What the task asks
How many lines in the records below contain the word "Política"? Reply with the number alone.

________________

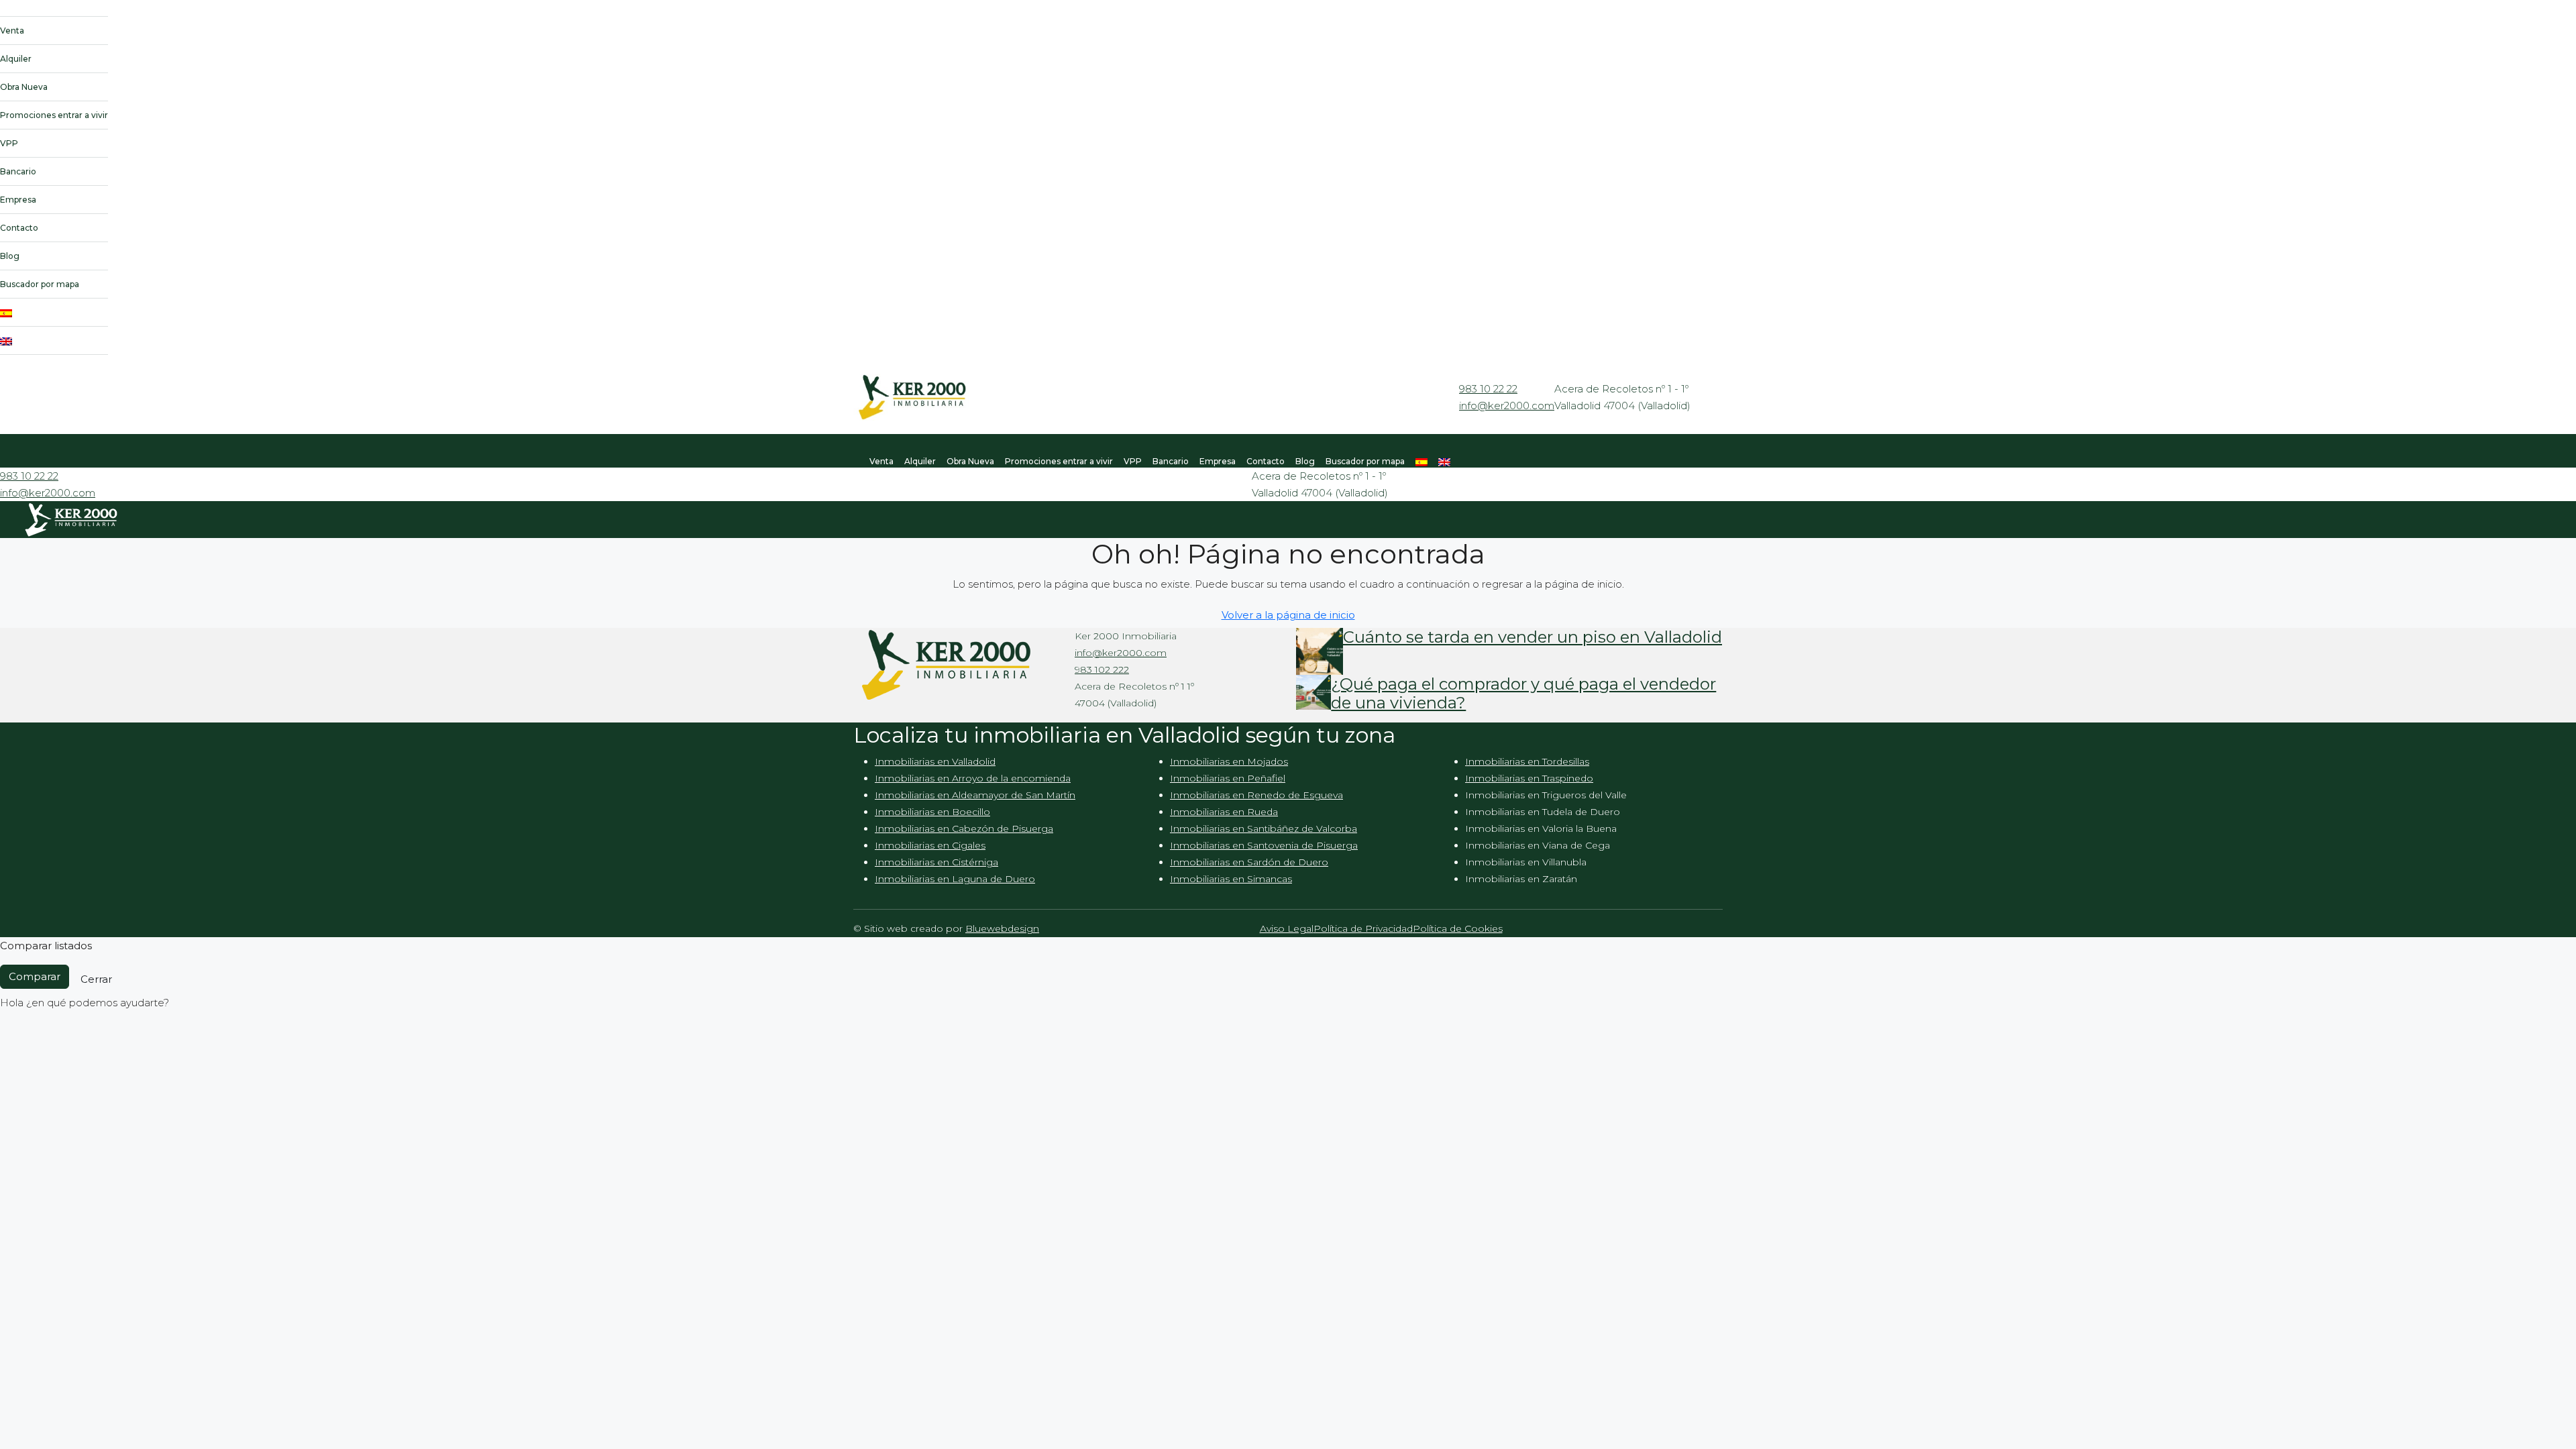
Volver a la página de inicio (1288, 614)
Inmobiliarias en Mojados (1229, 761)
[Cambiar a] (54, 313)
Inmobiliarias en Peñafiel (1227, 778)
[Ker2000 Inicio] (54, 11)
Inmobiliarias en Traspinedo (1529, 778)
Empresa (18, 200)
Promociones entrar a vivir (54, 115)
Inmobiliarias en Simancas (1231, 879)
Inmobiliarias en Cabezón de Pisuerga (964, 828)
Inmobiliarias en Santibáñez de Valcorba (1263, 828)
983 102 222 (1102, 669)
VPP (9, 143)
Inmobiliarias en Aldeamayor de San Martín (975, 795)
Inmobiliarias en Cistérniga (936, 862)
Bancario (18, 171)
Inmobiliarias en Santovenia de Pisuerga (1264, 845)
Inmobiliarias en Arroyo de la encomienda (973, 778)
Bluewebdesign (1002, 928)
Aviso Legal (1286, 928)
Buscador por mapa (39, 284)
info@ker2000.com (1506, 405)
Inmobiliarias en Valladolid (935, 761)
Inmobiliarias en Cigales (930, 845)
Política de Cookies (1458, 928)
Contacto (19, 228)
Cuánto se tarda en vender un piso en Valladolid (1532, 637)
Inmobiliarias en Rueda (1224, 812)
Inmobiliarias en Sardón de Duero (1249, 862)
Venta (12, 30)
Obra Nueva (24, 87)
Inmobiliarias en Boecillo (932, 812)
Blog (9, 256)
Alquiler (16, 59)
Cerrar (96, 979)
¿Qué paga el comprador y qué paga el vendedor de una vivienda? (1523, 693)
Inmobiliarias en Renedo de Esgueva (1256, 795)
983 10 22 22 (1488, 388)
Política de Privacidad (1363, 928)
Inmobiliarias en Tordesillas (1527, 761)
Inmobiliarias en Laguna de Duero (955, 879)
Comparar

________________

Reply
2